Recorded information section start

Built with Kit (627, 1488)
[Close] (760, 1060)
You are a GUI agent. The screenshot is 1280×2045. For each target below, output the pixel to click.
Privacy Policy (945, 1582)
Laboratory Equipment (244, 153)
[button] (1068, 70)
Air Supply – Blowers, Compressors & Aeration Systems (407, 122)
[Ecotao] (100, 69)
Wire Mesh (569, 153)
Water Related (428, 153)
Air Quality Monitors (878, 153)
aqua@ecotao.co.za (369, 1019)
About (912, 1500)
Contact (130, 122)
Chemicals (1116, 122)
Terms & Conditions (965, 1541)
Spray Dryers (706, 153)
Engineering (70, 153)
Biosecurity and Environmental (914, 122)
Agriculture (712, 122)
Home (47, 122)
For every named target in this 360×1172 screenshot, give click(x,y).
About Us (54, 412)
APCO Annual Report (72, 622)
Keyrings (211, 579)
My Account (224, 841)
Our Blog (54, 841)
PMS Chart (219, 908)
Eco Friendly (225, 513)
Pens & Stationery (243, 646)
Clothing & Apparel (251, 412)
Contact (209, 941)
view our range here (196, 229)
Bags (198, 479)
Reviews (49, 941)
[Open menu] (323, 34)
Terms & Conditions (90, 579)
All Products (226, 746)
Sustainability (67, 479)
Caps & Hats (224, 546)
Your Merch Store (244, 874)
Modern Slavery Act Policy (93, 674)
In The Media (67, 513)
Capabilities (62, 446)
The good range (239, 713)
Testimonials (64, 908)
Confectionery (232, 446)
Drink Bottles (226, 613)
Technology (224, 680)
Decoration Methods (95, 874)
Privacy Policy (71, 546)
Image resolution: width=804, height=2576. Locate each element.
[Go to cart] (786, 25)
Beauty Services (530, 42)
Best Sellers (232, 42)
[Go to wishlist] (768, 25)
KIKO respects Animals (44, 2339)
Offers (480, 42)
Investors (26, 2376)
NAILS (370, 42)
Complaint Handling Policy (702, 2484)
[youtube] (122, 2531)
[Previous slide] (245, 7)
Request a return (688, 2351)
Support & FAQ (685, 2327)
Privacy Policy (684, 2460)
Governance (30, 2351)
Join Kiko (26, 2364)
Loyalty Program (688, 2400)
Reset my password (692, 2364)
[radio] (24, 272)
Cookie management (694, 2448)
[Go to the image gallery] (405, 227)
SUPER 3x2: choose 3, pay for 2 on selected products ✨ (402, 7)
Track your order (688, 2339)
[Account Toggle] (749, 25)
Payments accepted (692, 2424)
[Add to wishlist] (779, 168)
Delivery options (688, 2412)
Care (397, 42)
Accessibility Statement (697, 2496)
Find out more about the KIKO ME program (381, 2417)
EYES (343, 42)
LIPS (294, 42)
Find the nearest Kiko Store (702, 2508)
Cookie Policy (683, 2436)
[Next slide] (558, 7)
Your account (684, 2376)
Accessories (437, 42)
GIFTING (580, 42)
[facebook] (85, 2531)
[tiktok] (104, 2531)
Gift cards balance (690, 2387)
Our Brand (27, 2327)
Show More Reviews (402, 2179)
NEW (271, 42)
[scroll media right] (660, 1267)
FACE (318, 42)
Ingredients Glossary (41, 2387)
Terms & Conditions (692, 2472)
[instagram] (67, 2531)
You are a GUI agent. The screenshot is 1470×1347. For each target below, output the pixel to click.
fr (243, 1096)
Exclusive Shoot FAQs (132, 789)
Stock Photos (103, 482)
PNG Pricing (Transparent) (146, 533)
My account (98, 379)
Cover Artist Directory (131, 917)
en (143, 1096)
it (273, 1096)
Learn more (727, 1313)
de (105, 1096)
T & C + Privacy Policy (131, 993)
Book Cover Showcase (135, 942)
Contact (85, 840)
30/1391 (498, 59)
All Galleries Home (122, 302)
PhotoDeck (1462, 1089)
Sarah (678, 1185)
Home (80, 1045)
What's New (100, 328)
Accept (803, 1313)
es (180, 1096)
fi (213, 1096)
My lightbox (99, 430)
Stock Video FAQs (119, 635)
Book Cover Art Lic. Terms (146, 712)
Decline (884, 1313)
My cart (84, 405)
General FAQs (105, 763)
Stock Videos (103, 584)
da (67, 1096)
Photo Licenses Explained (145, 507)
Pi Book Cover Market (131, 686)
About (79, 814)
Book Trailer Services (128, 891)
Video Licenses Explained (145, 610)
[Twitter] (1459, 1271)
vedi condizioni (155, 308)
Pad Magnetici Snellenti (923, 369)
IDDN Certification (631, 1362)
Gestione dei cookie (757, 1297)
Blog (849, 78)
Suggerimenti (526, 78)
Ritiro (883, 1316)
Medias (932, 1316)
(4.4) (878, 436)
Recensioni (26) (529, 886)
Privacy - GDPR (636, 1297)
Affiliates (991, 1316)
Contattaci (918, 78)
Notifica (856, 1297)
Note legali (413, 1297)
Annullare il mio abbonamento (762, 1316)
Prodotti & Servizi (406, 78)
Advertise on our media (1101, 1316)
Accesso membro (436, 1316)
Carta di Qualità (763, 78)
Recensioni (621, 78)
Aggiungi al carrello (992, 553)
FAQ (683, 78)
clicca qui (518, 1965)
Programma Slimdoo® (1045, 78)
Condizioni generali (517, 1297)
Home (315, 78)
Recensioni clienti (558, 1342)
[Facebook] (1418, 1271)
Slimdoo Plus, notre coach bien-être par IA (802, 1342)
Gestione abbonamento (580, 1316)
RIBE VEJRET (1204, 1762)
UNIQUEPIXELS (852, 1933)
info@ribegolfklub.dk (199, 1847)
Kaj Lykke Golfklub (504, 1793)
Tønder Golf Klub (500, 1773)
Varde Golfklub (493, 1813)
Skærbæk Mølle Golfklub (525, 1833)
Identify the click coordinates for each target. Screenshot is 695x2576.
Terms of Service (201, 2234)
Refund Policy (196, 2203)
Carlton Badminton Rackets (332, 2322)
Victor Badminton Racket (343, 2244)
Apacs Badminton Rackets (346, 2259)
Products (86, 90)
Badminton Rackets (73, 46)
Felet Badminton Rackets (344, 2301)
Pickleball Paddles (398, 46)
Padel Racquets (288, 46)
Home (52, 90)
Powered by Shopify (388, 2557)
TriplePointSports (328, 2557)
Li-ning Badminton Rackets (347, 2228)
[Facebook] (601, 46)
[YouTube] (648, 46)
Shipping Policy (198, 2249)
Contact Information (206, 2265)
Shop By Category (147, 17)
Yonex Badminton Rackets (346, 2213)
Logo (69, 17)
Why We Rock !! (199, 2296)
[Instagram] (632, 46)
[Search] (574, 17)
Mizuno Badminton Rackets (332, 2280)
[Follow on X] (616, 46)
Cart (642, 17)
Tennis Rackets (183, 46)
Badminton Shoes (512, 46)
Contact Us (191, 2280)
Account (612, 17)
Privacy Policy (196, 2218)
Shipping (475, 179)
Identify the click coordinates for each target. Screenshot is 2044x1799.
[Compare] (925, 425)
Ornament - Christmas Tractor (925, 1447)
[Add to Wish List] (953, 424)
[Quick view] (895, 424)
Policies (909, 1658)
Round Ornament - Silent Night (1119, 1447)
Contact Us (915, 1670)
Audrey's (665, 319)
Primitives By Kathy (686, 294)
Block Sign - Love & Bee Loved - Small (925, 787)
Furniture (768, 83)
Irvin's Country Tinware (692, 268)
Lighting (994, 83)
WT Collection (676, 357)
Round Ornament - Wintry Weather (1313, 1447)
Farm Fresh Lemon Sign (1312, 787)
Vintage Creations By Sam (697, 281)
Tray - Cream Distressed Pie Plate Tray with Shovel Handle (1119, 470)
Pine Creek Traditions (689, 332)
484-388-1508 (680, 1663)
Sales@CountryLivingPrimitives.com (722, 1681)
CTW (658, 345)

Recorded information section end

(Problem details):
Pull every line containing "FAQs" from the data.

(Finished exercise):
Exclusive Shoot FAQs (132, 789)
Stock Video FAQs (119, 635)
General FAQs (105, 763)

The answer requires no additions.